The door swings open. Eddie's in his t-shirt and boxer briefs, his pants kicked off. Buck doesn't mean to look down, but he does. The fabric of Eddie's briefs is dark, but he can still see where it's wet and clinging.
When he glances up, Eddie is blushing, hard. Buck holds out the pile of clothes. "Um. Here."
"Thanks," Eddie says, and takes them.
"I can, uh—" Buck hooks a thumb over his shoulder.
"You don't have to," Eddie says. He glances up at Buck, opens his mouth like he's going to say something else, then takes a deep breath and shoves his underwear off. Buck averts his eyes, blushing, even though it's nothing he hasn't seen before, after eight years of sharing locker room showers with the guy. But it feels very new, as Eddie runs a washcloth under the faucet and cleans himself off, and Buck's eyes get caught briefly on a stream of water sliding down Eddie's strong thigh before he averts his gaze again. He feels clumsy and ridiculous, standing in the doorway like this, face burning, and whatever Eddie said he should definitely leave, but he can't get his feet to move.
Eddie reaches for the towel slung over the shower door handle, dries himself off, then abruptly starts snickering.
"What?" Buck asks.
"Nothing. Nothing!" He's laughing outright now. "I'm sorry, I'm sorry, just—"
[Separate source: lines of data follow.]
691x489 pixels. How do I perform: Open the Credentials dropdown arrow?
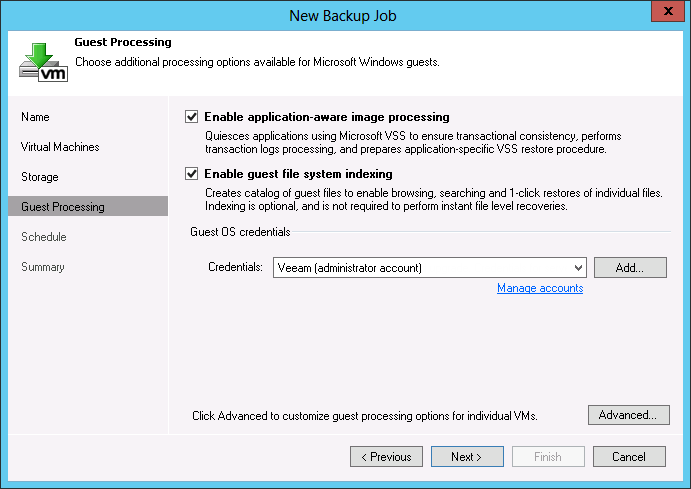coord(579,267)
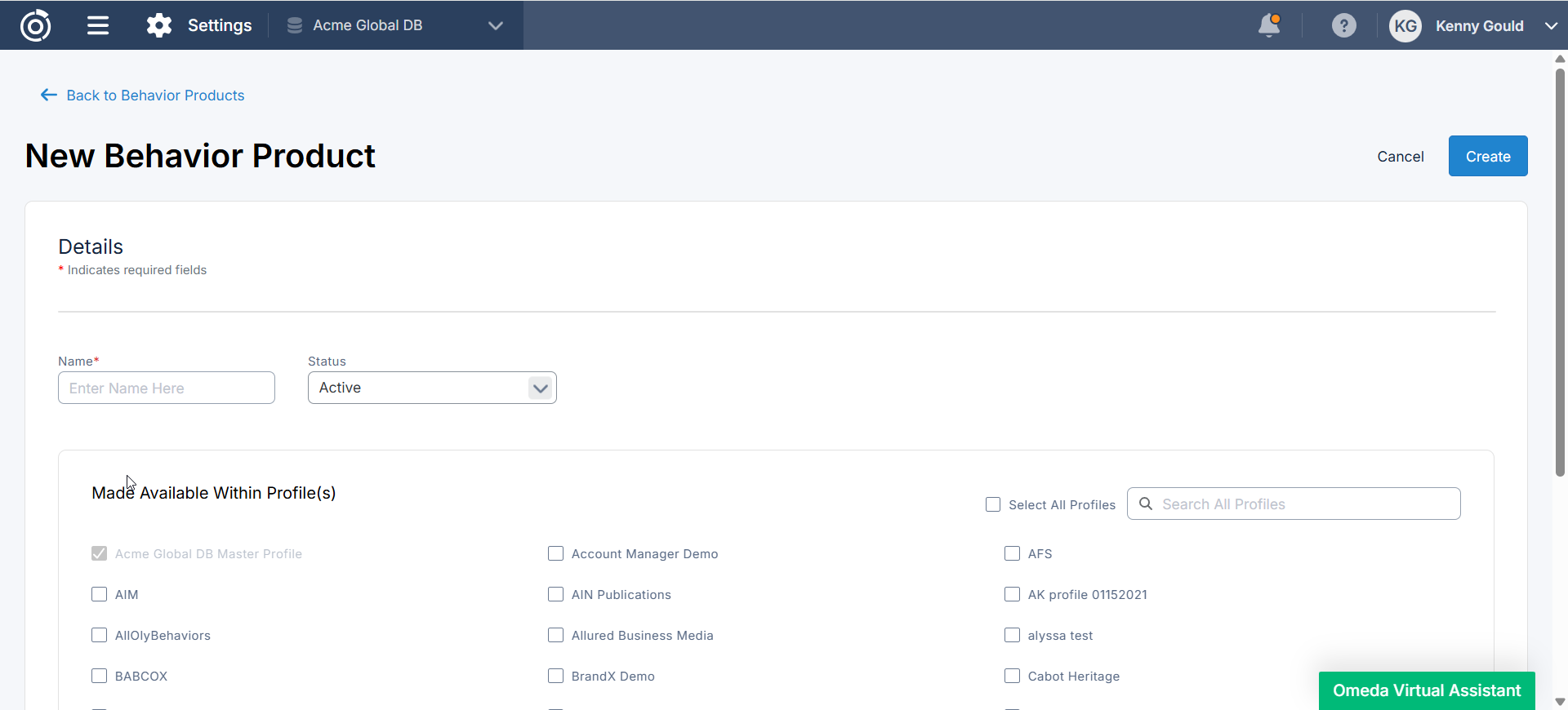The image size is (1568, 710).
Task: Open the hamburger navigation menu
Action: 98,25
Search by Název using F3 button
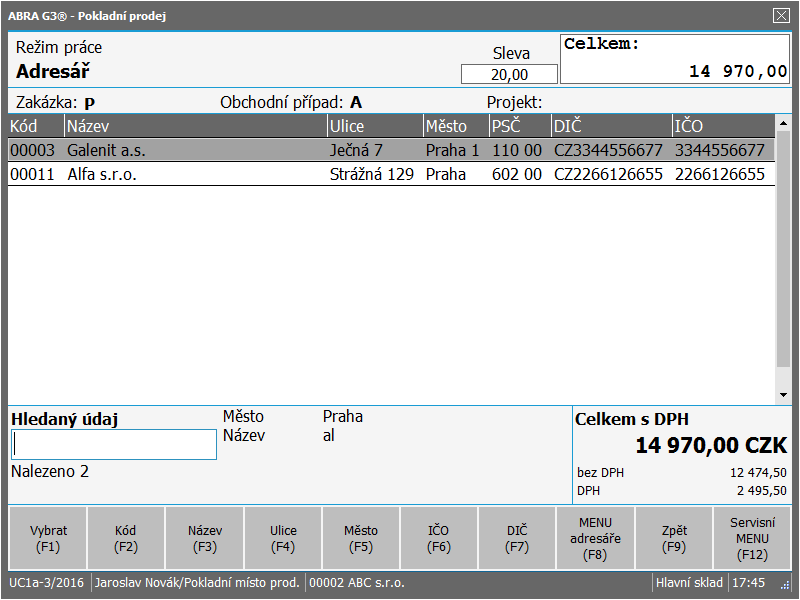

He waves a hand at himself—bare-assed, dick out, in socks and a t-shirt in Buck's bathroom, and okay, yeah, Buck can see the humor in that, just a little. He snorts, and Eddie glances up at him with his cheeks bright red and his eyes sparkling with laughter as he reaches for the boxer briefs on top of the pile, and they're both laughing now: Buck braces a hand against the doorframe and laughs until he's breathless, watching Eddie hop on one foot when the sweatpants get tangled around his ankle. He finally gets them on and tugs the drawstring tight, but the hems are long enough to drag around his heel, and that seems hilarious, too.
"Those don't fit you," Buck gasps.
"Yeah, well, you saw what happened to my pants," Eddie retorts, and starts laughing again. "Jesus. Okay. Come on."
"I don't—Jesus Christ, Eddie."
"This wasn't my plan. I swear."
"I fucking hope not," Buck retorts, and he should be mad, still—he wants to be mad, a little bit, but the laughter keeps bubbling up, now at the embarrassed, faintly hangdog expression on Eddie's face as he rubs sheepishly at his eyebrow.
"I didn't know—I didn't know," Eddie says, and he takes a deep breath, and Buck stills.
"What—uh, what do you mean, you didn't know?" he asks carefully.
"This, us, I didn't know. Had the idea, figured you'd go along with it. Then you didn't, and I—" Eddie stops, then says, ruefully, "I might be an idiot, actually."
"I'm not—" Buck pauses, takes a deep breath of his own. Us, Eddie said. "I—I couldn't. Not if it wasn't real."
Eddie nods, chewing the inside of his lip. Doesn't argue the wording this time around. "What if it was real?"
Buck huffs. "You're not asking me to marry you again right now, are you?"
"No," Eddie says, and meets Buck's eyes. He's holding onto his deadpan so tightly that Buck can see the nerves bleeding through more easily than if Eddie were screaming.
It's the first time since this started that he's seemed nervous about any of it.
"No?" Buck asks softly.
"No," Eddie repeats. He nods, and takes a breath, and says, "I was thinking about asking you out on a date instead. Think you might say yes to that?"
"I might," Buck says breathlessly.
"Yeah?" Eddie asks. He's starting to smile, standing there in Buck's bathroom, wearing Buck's sweatpants, still blushing. There's a mark on the side of his throat from Buck's mouth. Ten minutes ago, five feet away from here, Buck kissed him, and he kissed back.
"I—I would, yeah, I would like to go on a date with you."
"Okay," Eddie says, and nods, a little stupidly. It's endearing, Buck thinks. "Good."
"Yeah. And um. Maybe a do-over? On the first kiss?"
Eddie starts laughing again. It's soft, this time, without the faintly hysterical edge of before. Just warmth now. Buck smiles helplessly back.
"I don't know, I think it worked out pretty well," he says, but he steps forward into Buck's space anyway, pulls him in.